Uma das coisas que me levou a apostar no futuro dos drones foi ver que a indústria aeronáutica israelense ia nesse caminho já na primeira década deste século. Mas esse entendimento racional de quem produz não necessariamente se reflete em quem comanda. Há um instigante artigo do Alon Mizrahi no Substack sobre o que ele define como a supremacia branca embutida na figura do heroico piloto de caça, e como isso levou Israel, país pioneiro no uso de drones, à sinuca em que se encontra hoje, quando sua força aérea produzida e custeada pelos americanos é incapaz de, de fato, ameaçar o Irã.

Musk é alguém que já entende isso. Por mais que haja um desespero de desqualificar o que o pessoal de Big Tech já entende por guerra, o que acontece hoje no Oeste da Ásia e no Leste da Europa mostra que essa supremacia construída à base de Mavericks tornou-se obsoleta. Lembre-se de um detalhe adicional: Maverick é um piloto que opera a partir de um porta-aviões.

O escolhido por Trump como futuro ministro da Defesa é alguém que claramente entende essa mudança. Há um trecho que viralizou desse pedaço de conversa, onde ele diz que em todos os wargames conduzidos pelo Pentágono os porta-aviões são destruídos. Visualmente, Hegseth parece saído de Idiocracia, com suas tatuagens, sua musculatura trabalhada, seu emprego de apresentador da Fox. Na prática, é alguém fora dos esquemas tradicionais de think tanks e boards de empresas do complexo industrial militar. E como pessoa de fora ele é capaz de entender o que não funciona.

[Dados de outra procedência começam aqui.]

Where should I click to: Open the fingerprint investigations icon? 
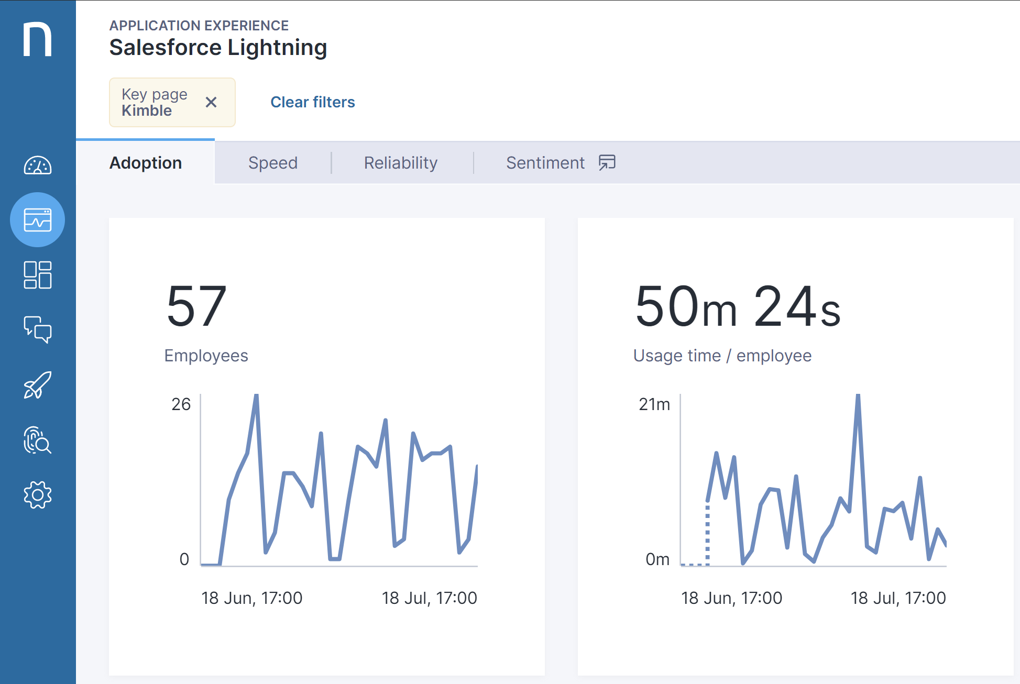click(37, 440)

E o que não funciona? Dois ataques recentes, duas interpretações interessantes (já que ninguém vai, de fato, discutir fracassos dessa proporção). No primeiro caso, os Houthis teriam feito um ataque preventivo sobre a força-tarefa comandada pelo Lincoln (CSG-3). O ataque teria sido um sucesso. Não por destruir ou danificar o porta-aviões ou sua escolta, mas por ter paralisado um ataque que seria feito, e intimidado os americanos o bastante para eles saírem de uma posição ameaçadora no Mar Vermelho. A interpretação do Will Schryver sobre o acontecido faz bastante sentido. Ela bate com o comentário do futuro Secretário de Defesa. E ela bate de frente com quem ainda acha que submarinos nucleares ou Grippens ou Sukhois sejam a forma de se confrontar uma força tarefa americana. Essas são as ameaças para os quais a força tarefa foi construída. Os mísseis hipersônicos e o enxame de drones, não.

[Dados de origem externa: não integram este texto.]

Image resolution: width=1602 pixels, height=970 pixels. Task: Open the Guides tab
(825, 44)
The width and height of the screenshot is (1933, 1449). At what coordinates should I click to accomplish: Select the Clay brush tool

Segundo caso, Oreshnik (flores de avelã em português). Os russos testaram um míssil balístico intermediário em Dnipropetrovsk. Mísseis balísticos intermediários eram algo banido entre russos e americanos até 2018, um acordo feito para reduzir as tensões na Europa e manter a Destruição Mútua Assegurada (mísseis do tipo na Europa permitiriam um first strike americano). Os EUA saíram do acordo durante o Governo Trump basicamente por conta de os chineses estarem fora do acordo, e desenvolvendo armas do tipo. Mas isso fez com que os russos retomassem o desenvolvimento dessas armas, e o fizessem de maneira revolucionária.

Um ataque com o Oreshnik é algo contra qual não há defesa. Uma chuva de precisas ogivas hipersônicas. No ataque em Dnipropetrovsk, aparentemente, sequer havia ogivas explosivas. Puro momento, massa x velocidade, lembra disso da aula de Física?

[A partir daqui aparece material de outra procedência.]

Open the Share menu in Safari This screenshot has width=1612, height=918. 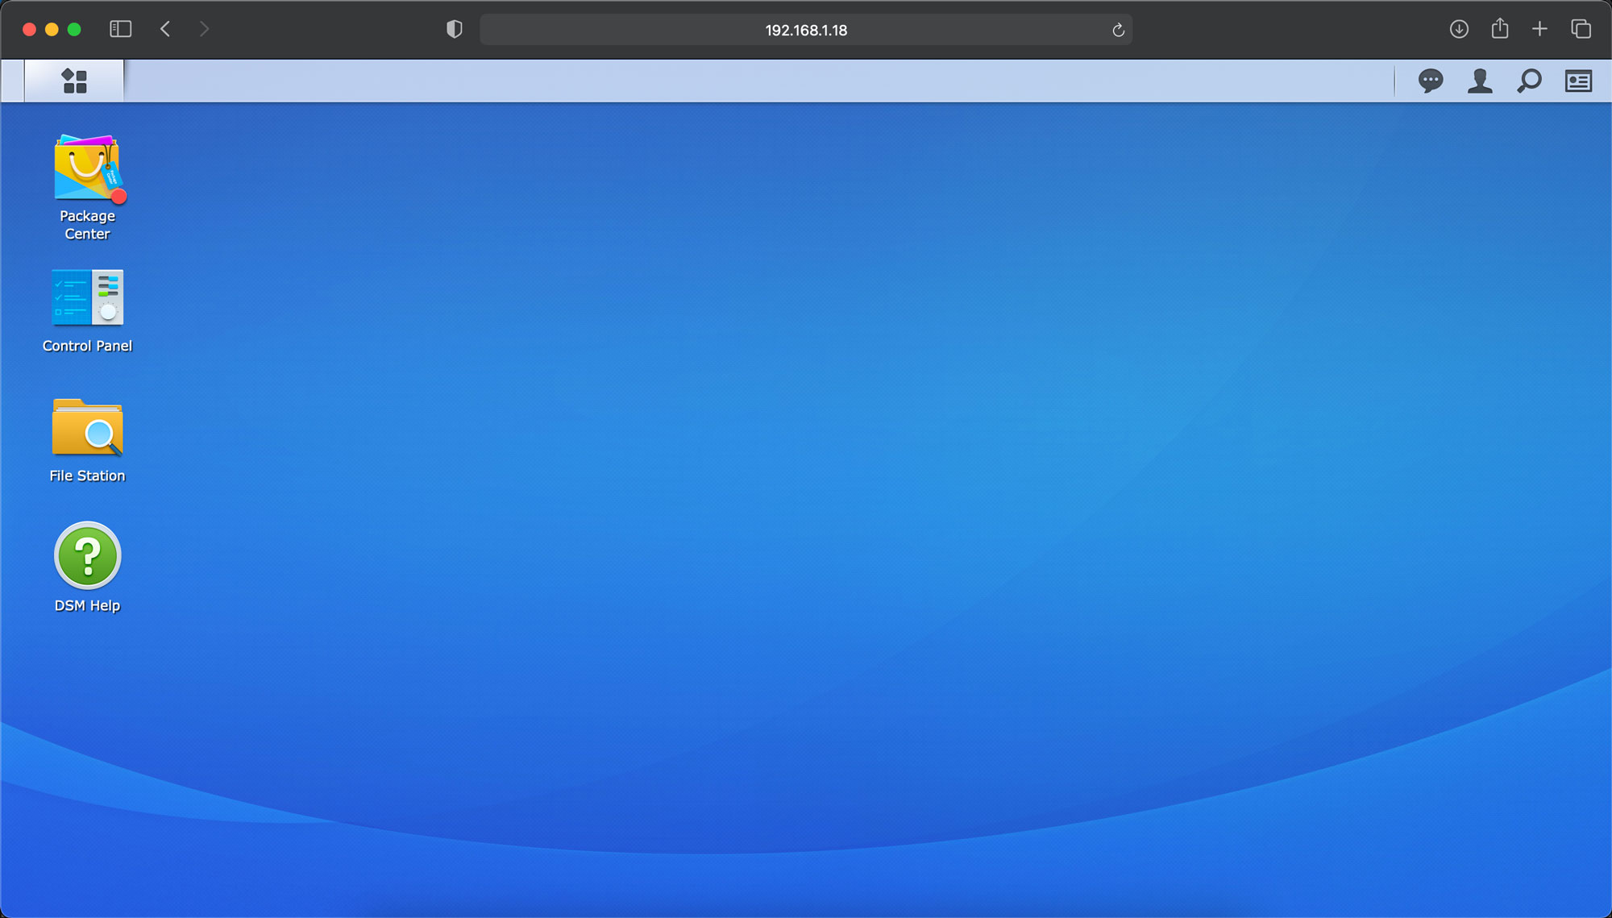[x=1499, y=30]
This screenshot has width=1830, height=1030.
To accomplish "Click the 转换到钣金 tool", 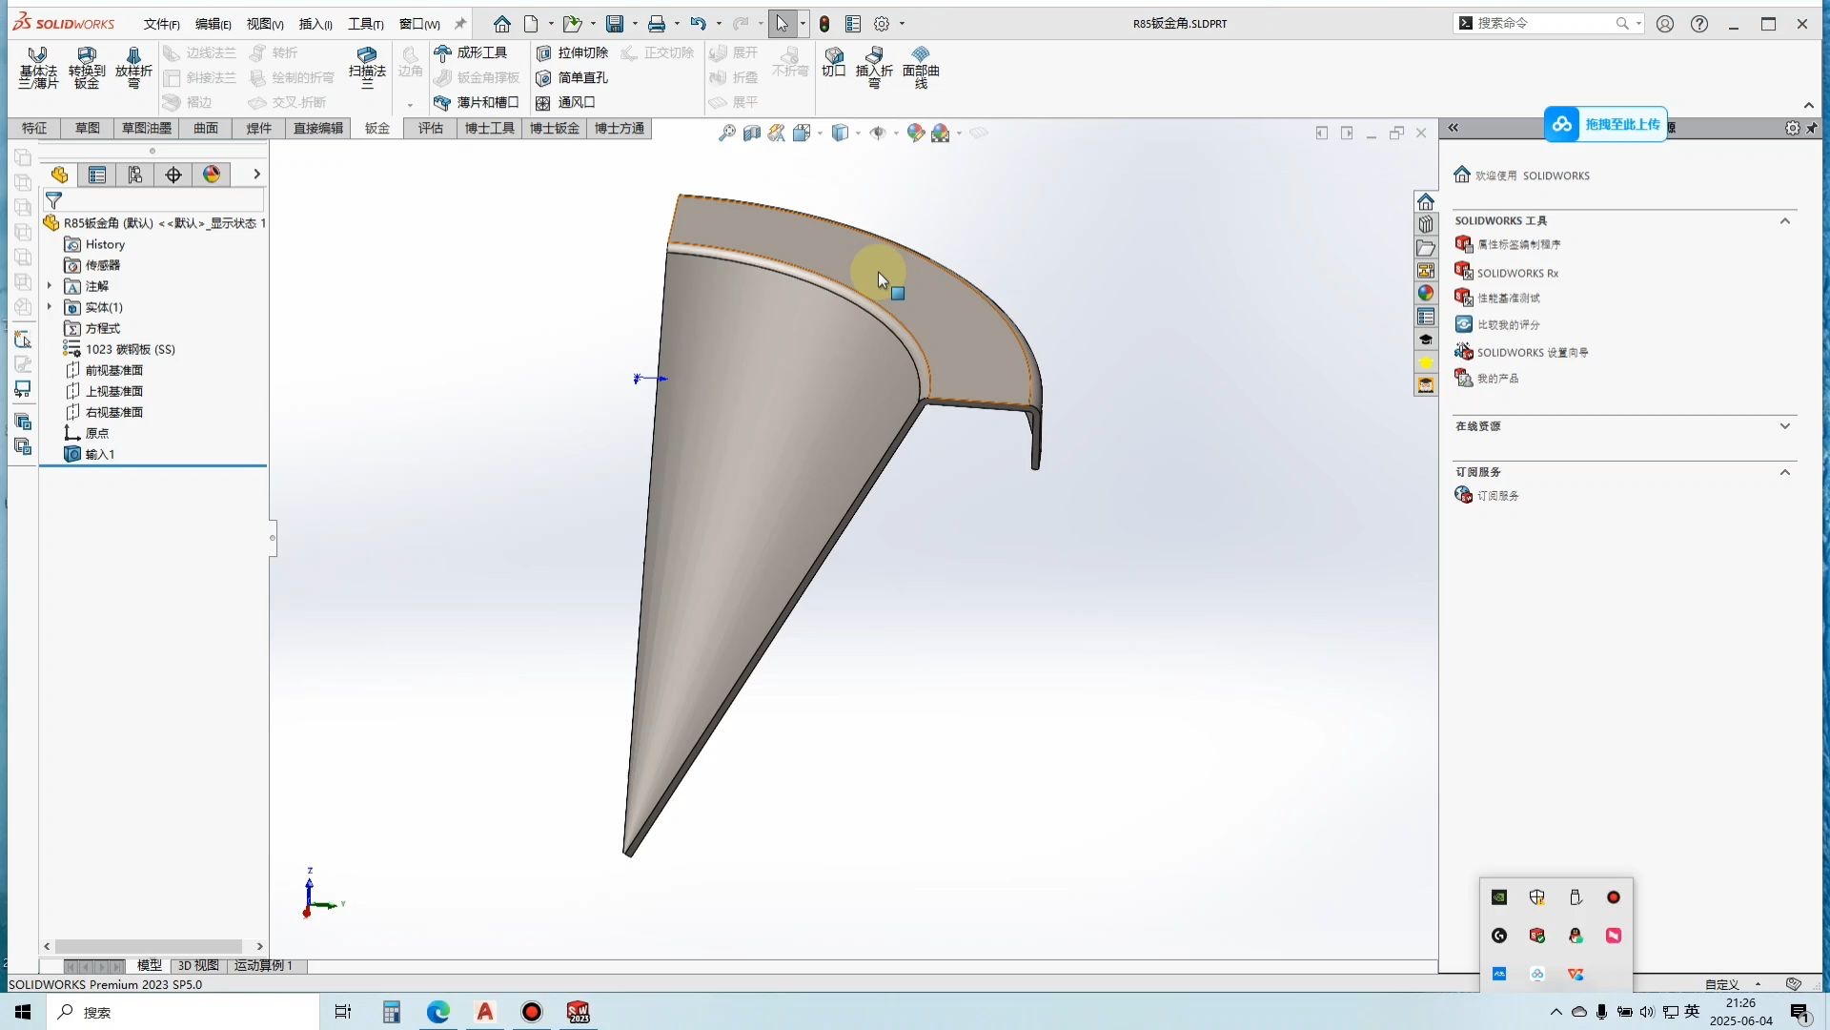I will 86,69.
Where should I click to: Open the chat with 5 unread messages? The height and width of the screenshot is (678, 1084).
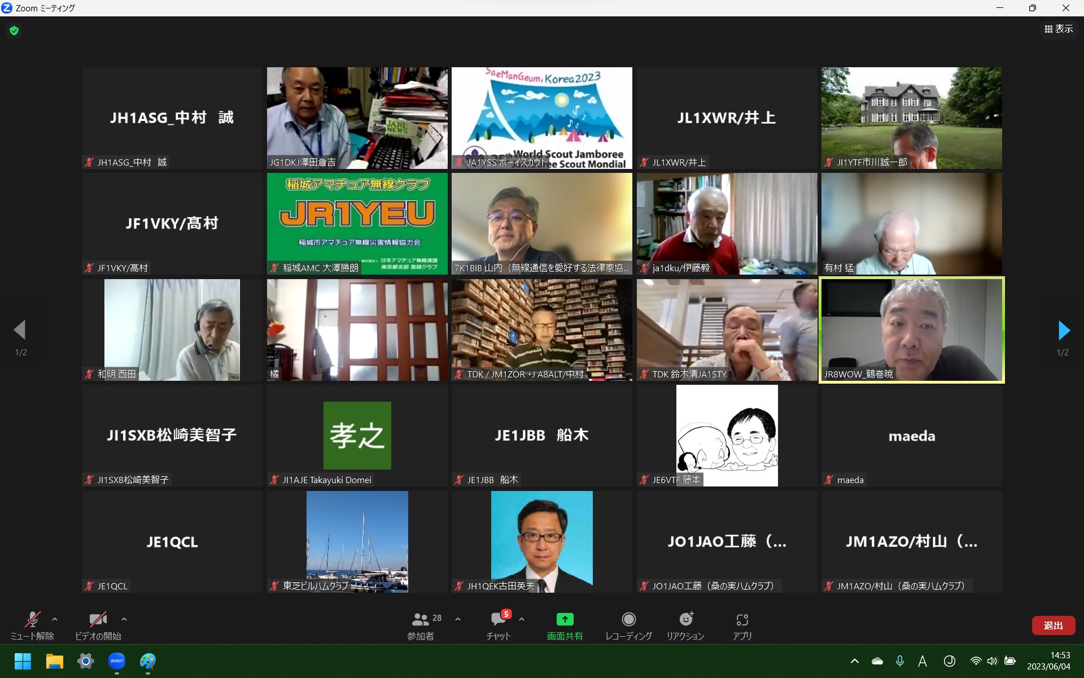click(499, 620)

Há uma interessante dedução de outro tuiteiro, Armchair Warlord, sobre o que foi o ataque. O alvo teriam sido os mísseis ar-terra de “longo alcance” ingleses e franceses armazenados numa estrutura feita em tempos soviéticos para resistir a ataques nucleares. Não só a capacidade do que remanesce de força aérea ucraniana poder fazer algum estrago em território russo teria sido comprometida, como nenhuma estrutura hoje, de fato, é segura contra um míssil hipersônico.

Os conflitos que acontecerão no Governo Trump (ao menos no seu início) estarão centrados no âmbito interno. E um deles vai ser o redirecionamento de sua força militar para algo realmente funcional, que possa confrontar drones e hipersônicos. Coisas como diversidade e gênero estarão encobrindo essa discussão, servindo de biombo para defender o status quo. Não preste atenção nisso, não preste atenção aos patriotas de porta do quartel.